A faithful copy of all the data is the goal; omit the pictures.

++++++++

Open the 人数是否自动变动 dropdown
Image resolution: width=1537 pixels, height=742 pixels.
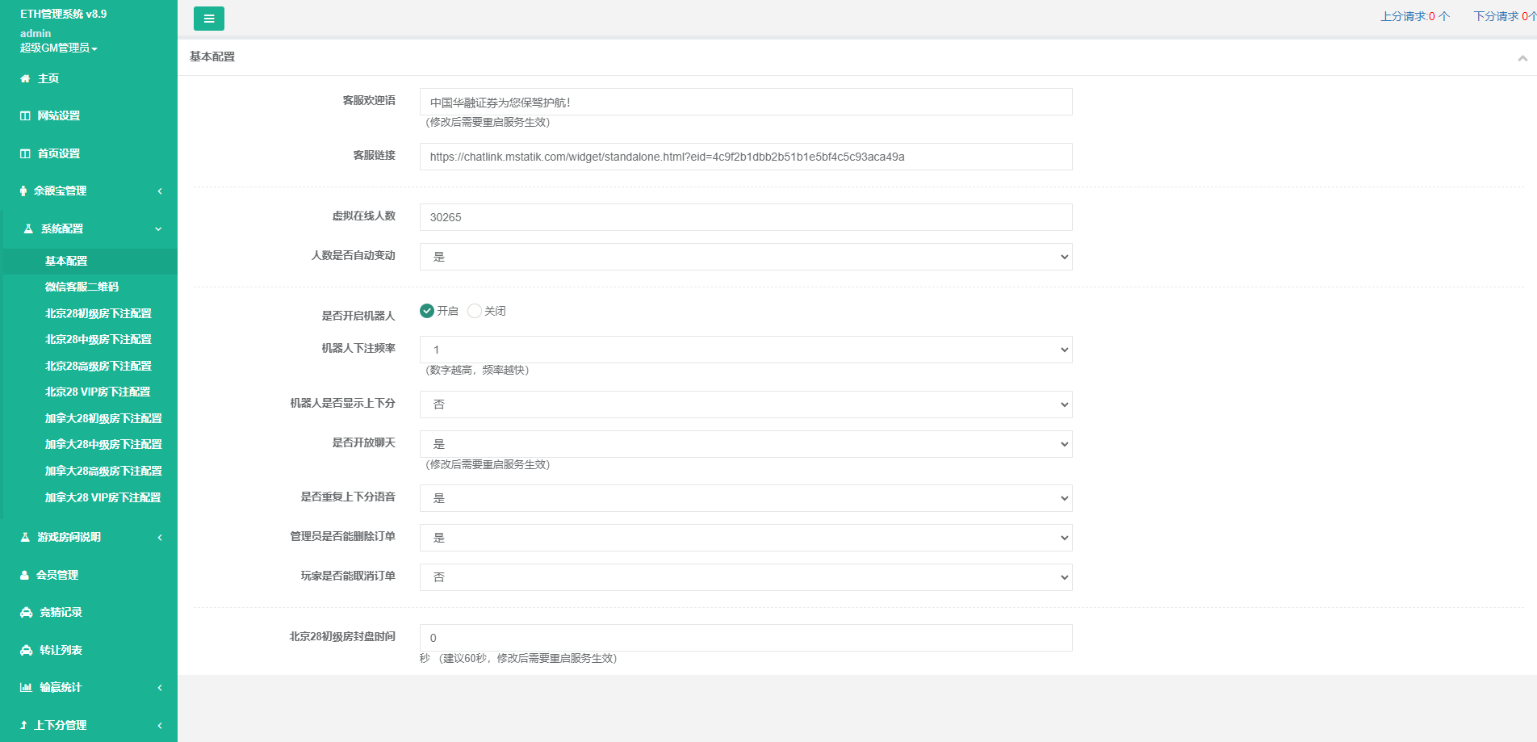tap(745, 257)
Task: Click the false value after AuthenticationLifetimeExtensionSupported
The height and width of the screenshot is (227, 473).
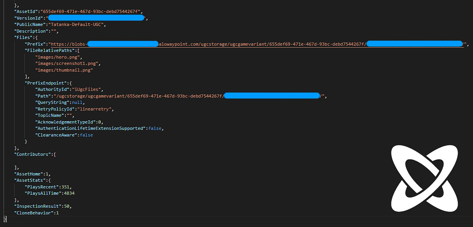Action: click(155, 128)
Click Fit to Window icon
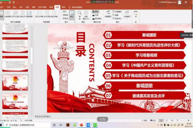 click(86, 15)
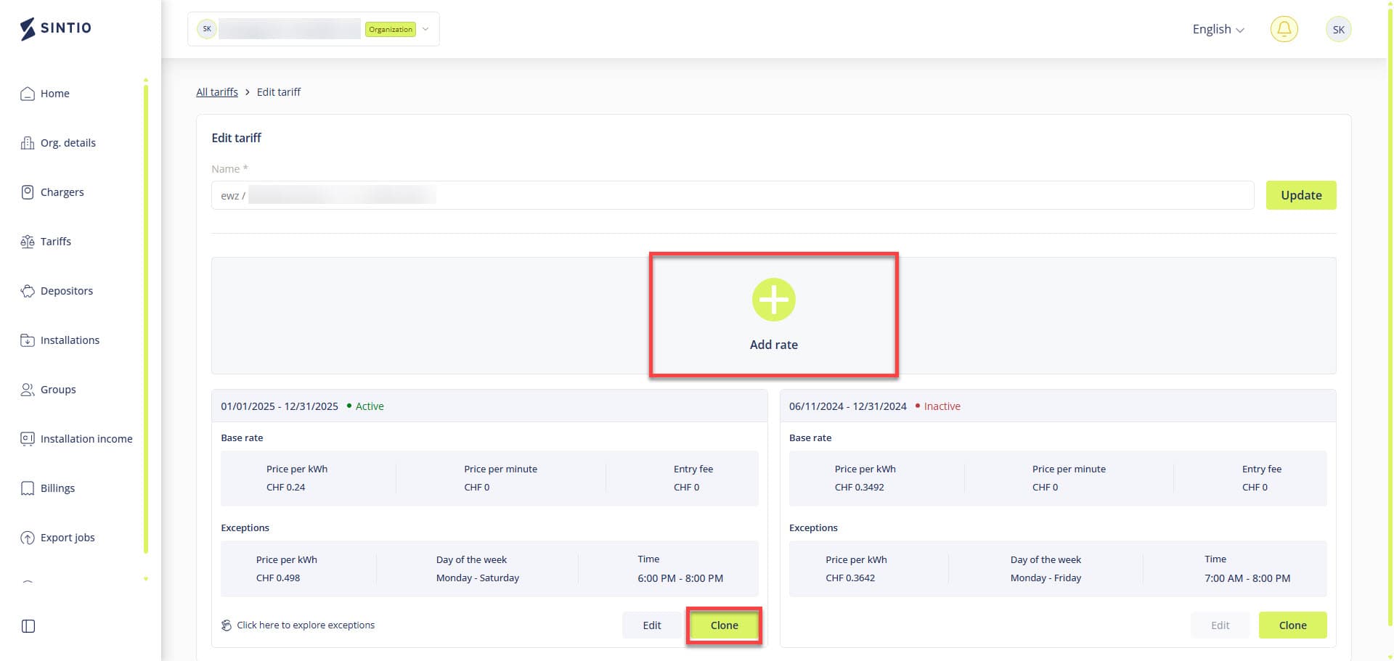Open the English language dropdown
Image resolution: width=1394 pixels, height=661 pixels.
[x=1218, y=30]
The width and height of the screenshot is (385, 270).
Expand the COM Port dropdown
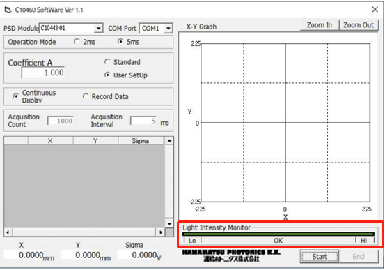(168, 29)
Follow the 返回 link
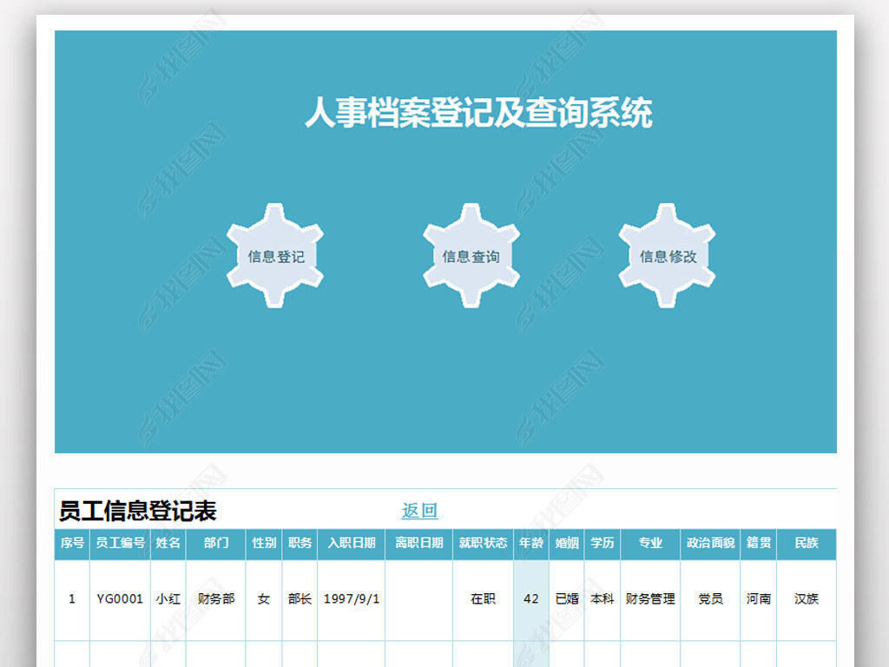 point(419,512)
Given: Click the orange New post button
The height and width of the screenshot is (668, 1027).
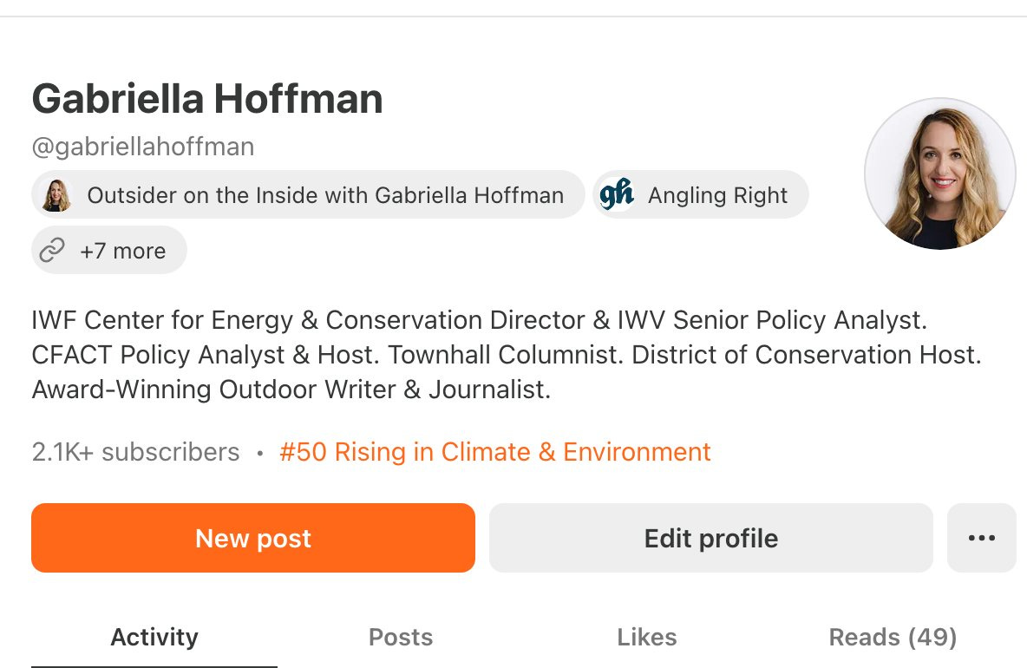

++++++++

ANSWER TO THIS TASK:
Open the 人数是否自动变动 dropdown
Image resolution: width=1537 pixels, height=742 pixels.
tap(745, 257)
Task: Click the false value after AuthenticationLifetimeExtensionSupported
The height and width of the screenshot is (227, 473).
Action: click(155, 128)
Click Fit to Window icon
 click(86, 15)
Open the English language dropdown
Image resolution: width=1394 pixels, height=661 pixels.
[x=1218, y=30]
The width and height of the screenshot is (385, 270).
Expand the COM Port dropdown
(168, 29)
Follow the 返回 link
 point(419,512)
Given: Click the orange New post button
The height and width of the screenshot is (668, 1027).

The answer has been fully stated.